For 30 years, Rural/Metro has held the exclusive franchise to haul Syracuse’s sick, injured, dead and dying. But that changed this spring. TLC Emergency Medical Services believes there’s enough business to go around, and have begun taking 911 emergency calls dispatched from the county alongside Rural/Metro. TLC contends that its presence in Syracuse’s emergency ambulance field means more resources for an increasingly needy population. Rural/Metro argues TLC never proved the city has enough need to justify a second ambulance service, and has taken the fight to the state health department with a request for an investigation. More need, indeed?
There’s no arguing that calls for emergency services have steadily increased, according to the 2009 Onondaga County 911 annual report. In 2006, Syracuse fire and Rural/Metro were dispatched to 18,422 calls; by 2009 the number had jumped to 20,512 dispatches. “The demands are growing by leaps and bounds,” said TLC Director of Operations Lon Fricano. “Anybody who listens to a scanner can tell that calls are being held because there’s not enough resources.” Fricano said instances of mutual aid — when outside emergency service providers come into the city to pick up overflow — should be the exception, not the rule. But in Syracuse, it’s happening fairly routinely, he said. Mike Addario, Rural/Metro’s Central New York general manager, disagrees.
Of the approximately 50,000 calls Addario said Rural/Metro answers in its six-county coverage area each year, he estimates about 200 of them are turned over to mutual aid organizations. “That’s less than one percent,” Addario added.
In most major urban centers in New York and beyond, more than one emergency ambulance service patrols the city and responds to 911 calls. In Rochester, Oneida, Utica and Binghamton, at least two different ambulance services provide emergency medical transport to residents. Staying healthier, longer
While the rate of violent crime has stayed relatively steady in Syracuse, there is another statistic that points to an increased need for emergency medical transport: an aging population. In 2008, 13.7 percent of the city’s population is 65 or older, and as baby boomers age, that percentage will only grow. Add to that the fact that medical technology is improving and people are becoming better educated about risk factors and warning signs, and the need for additional emergency transport resources, and TLC sees that demand growing even more. Addario, in contrast, said the need isn’t for more ambulances to transport patients, it’s in the number of paramedics available to provide care to them, evidence of a larger problem in the system. The underserved
But there is yet another population whose growth indicates a need for additional resources: the uninsured. In 2008, the NYS Department of Health reported that more than 10 percent of Onondaga County residents under the age of 64 were uninsured. And when the uninsured need medical care, they are more likely to call 911 and head to the emergency room than to call a general physician and set up an appointment. “There’s a lot of people without medical insurance, and their only option is to call an ambulance,” said Ed Binns, paramedic supervisor with TLC. Sending ambulances out on emergency calls for what turn out to be non-emergencies ties up those resources and can take them away from actual life-threatening events. Transportation to the hospital — which paramedics cannot deny, regardless of the seriousness of the injury or affliction — means additional time and resources spent on non-emergencies.

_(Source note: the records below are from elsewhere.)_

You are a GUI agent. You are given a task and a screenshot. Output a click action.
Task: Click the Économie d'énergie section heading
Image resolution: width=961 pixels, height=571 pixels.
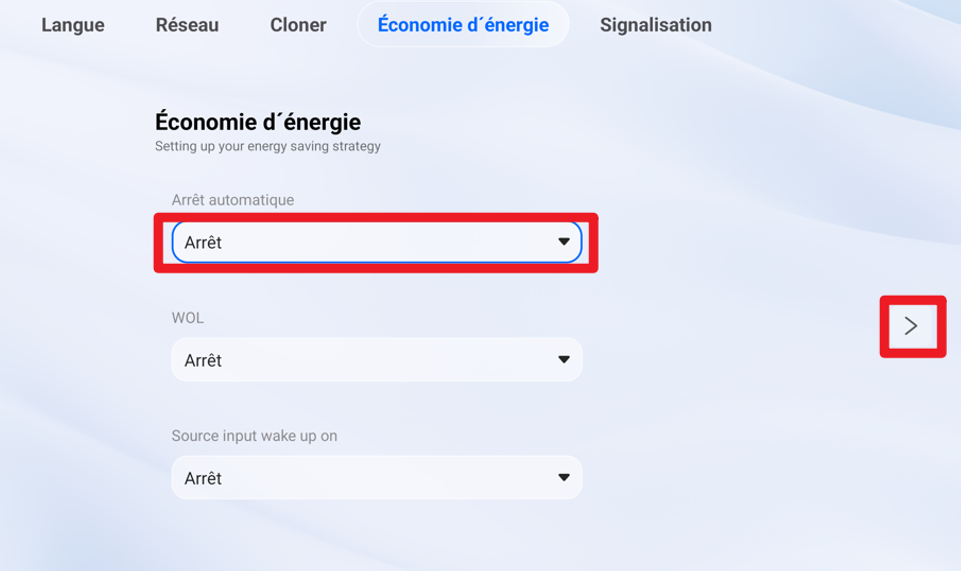pos(258,122)
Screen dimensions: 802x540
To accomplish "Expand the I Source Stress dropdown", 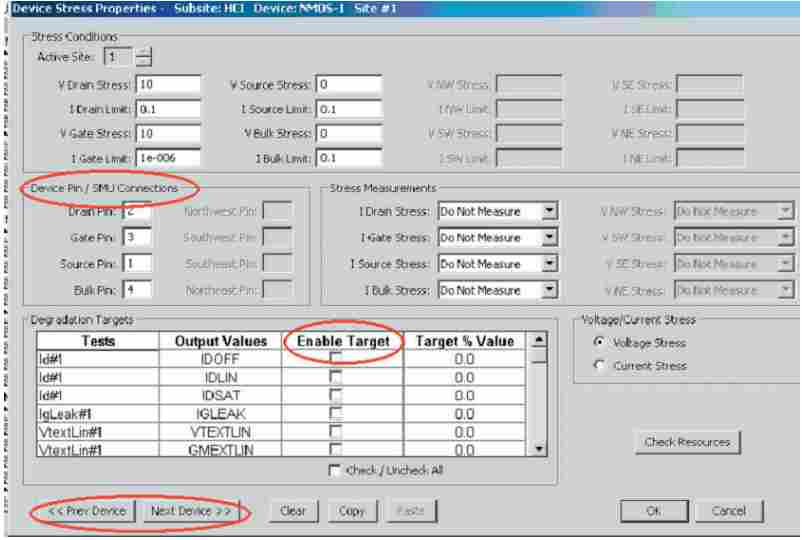I will [548, 264].
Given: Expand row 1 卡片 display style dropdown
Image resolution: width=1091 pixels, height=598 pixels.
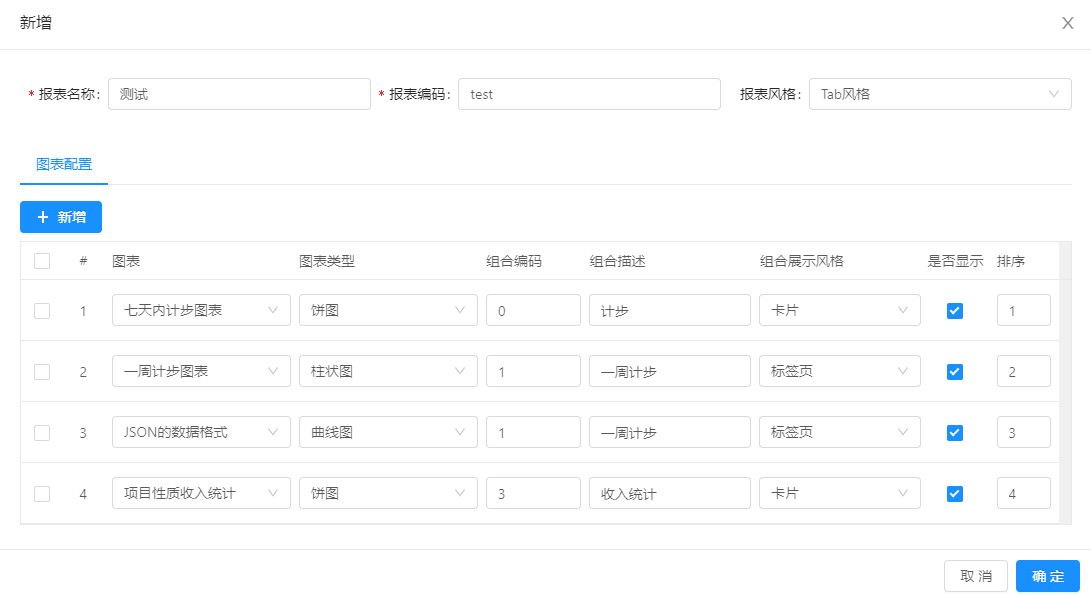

When paramedics and EMTs are faced with actual emergencies, the level of service available through an ambulance has become significantly more sophisticated in recent years, and therefore is more time consuming to administer, which again means fewer available rigs for 911 calls. It’s a business, after all
TLC’s presence in the city will essentially break Rural/Metro’s monopoly, and like in any commercial field, the customers could stand to benefit from a competitive market. Additional resources will be available to residents, and its realistic that the costs of those services could drop as a result, Fricano said. “And it puts you on your toes, to take better care of the customer,” he said.
But Rural/Metro has plans to stop any competition within the marketplace almost as soon as it has begun. Addario said Rural/Metro has requested New York State investigate the method by which TLC went about getting a Certificate of Need, necessary to provide ambulance service in the city. “We are concerned about how they went about getting a certificate of need,” Addario said. “They never showed there was a need for additional resources.” And, in this case, flooding the marketplace with more resources than is necessary could pose a bigger risk than benefit for the public, he believes. “Just putting more resources into the system without having any kind of coordination isn’t necessarily better for the public,” Addario said. “How do you coordinate between three different providers? … We don’t want ambulance wars happening in the streets.”